Files in this Data Supplement:

• Supplemental Figure 1 - Supplemental Figure 1. N-terminal residues of ToxA. The 2F_o – F_c electron density map contoured at 1.0 ρ_rms shows unambiguous density for residues 61 through 64 situated at the trimer interface in the form-II crystals. The residues, including the pyroglutamate 61 (Pca61), are labeled and the orientation and the coloring scheme are identical to that of Figure 5A. The figure was generated using Pymol (www.pymol.org).
• Supplemental Figure 2 - Supplemental Figure 2. Gel filtration analysis. Size-exclusion chromatography elution profiles of ToxA (curve A) and His-tagged proToxA (curve B) shows the existence of predominantly monomeric species. Arrows above the profiles indicate the elution time of the standard proteins: Peak 1-Bovine serum albumin (67 kDa), Peak 2-Ovalbumin (43 kDa), Peak 3-Rnase A (13.7 kDa), and Peak 4-Aprotinin (6.5 kDa).

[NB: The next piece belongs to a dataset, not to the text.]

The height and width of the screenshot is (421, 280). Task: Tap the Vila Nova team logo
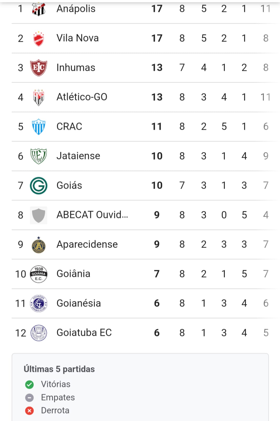(39, 39)
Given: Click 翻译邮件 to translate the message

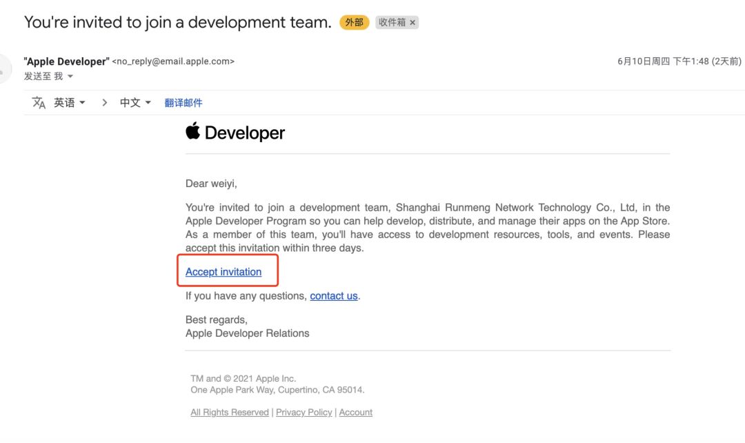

• Supplemental Figure 3 - Supplemental Figure 3. Sedimentation equilibrium analysis of ToxA. (A) The 30 data sets resulting from three independent scans of four different ToxA concentrations at three different speeds are shown as dots and the curves are the best global fit of all of the data to a monomer-trimer model. (B) The residuals of the fits for each of the 30 data sets.
• Supplemental Figure 4 - Supplemental Figure 4. Sedimentation equilibrium analysis of proToxA. (A) The 9 data sets from three independent scans of proToxA at three different speeds with the data fit to a single-component ideal model are shown. (B) The residuals of the fits for each of the 9 data sets.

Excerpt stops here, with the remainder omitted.